Interpretive Summary:

Technical Abstract: The Mediterranean diet (MD) is associated with reduced cardiovascular disease risk and is widely recommended by heart-health organizations. A consistent definition of MD in the literature is lacking; thus, misinformation and consumer confusion about MD is likely. To examine how the MD is interpreted in popular discourse, we conducted a social media content analysis of MD-related video posts. This is one of the first nutrition studies to apply content analysis techniques to TikTok, a social media app with over a billion active global users offering continuous streams of curated short-form videos. In August 2021, two independent coders downloaded the first-appearing 200 TikTok videos under the hashtag #mediterraneandiet. This approach resulted in a pre-varied sample that mirrored the natural experience of a new TikTok user. Each video was coded for 62 variables across four main categories: account details of posters, engagement statistics, video characteristics, and video content specific to the MD. Intercoder reliability across two coders was high (k=.84). Preliminary results suggest two main interpretations of the MD on TikTok. One set of posts presents the MD as a heart-healthy eating pattern, dominated by posters claiming medical or nutrition credentials. The other set of posts presents the MD as cuisines from countries surrounding the Mediterranean Sea.
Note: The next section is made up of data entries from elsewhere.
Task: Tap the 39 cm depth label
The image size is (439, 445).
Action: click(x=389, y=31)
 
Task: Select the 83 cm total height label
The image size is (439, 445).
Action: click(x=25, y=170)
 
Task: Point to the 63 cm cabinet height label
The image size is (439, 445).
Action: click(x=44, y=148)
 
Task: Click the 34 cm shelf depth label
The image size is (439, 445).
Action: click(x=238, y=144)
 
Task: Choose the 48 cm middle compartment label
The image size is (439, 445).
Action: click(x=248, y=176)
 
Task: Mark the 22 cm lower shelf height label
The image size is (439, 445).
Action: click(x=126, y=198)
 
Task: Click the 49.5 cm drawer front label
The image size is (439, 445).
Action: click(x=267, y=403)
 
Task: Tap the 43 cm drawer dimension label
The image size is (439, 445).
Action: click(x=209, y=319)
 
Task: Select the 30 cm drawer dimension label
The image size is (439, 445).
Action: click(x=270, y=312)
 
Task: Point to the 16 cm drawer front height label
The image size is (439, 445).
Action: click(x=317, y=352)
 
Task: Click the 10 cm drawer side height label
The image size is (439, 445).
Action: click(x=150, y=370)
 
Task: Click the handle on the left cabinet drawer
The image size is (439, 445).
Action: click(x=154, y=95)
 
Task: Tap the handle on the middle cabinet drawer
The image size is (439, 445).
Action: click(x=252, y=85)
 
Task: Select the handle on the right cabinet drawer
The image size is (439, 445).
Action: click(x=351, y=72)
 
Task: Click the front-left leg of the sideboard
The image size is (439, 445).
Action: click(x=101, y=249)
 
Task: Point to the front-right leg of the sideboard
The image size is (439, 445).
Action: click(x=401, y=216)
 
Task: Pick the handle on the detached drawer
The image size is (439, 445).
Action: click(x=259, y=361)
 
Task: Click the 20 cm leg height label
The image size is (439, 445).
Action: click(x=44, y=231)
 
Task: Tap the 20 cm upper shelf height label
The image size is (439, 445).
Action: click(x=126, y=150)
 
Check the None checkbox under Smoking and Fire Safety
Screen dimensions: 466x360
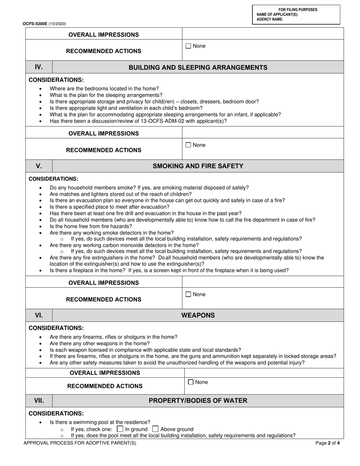pos(188,294)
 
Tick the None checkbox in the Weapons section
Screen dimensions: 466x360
pos(191,382)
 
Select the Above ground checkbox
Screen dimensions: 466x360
pos(155,429)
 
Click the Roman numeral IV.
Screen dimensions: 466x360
pos(39,67)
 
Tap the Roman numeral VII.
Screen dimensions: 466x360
pos(39,400)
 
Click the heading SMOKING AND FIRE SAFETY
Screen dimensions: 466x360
pos(198,166)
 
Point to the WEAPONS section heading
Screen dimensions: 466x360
pos(198,315)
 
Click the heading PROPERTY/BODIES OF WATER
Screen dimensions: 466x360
pos(198,400)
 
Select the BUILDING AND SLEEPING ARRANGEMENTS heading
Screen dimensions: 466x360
pos(198,67)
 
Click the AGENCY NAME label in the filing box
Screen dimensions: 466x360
pos(270,19)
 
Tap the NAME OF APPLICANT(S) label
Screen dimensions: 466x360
pos(277,15)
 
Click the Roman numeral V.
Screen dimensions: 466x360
pos(39,166)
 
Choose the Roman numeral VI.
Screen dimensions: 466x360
pos(39,315)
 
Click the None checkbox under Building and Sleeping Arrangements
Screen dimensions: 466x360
pos(188,145)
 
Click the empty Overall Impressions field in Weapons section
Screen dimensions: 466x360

Clear examples emerged of individuals conflating these two concepts, with dieters actively promoting the MD for health, yet promoting cultural foods that are not typically considered part of the MD dietary pattern (i.e., lamb kebab and pita bread). Although promoting the MD dietary pattern may benefit those at risk of cardiovascular disease, there remains consumer confusion on social media about what the MD entails. As the internet is the primary source of nutrition information for many Americans, innovative strategies are needed to help consumers navigate potentially-misleading online content.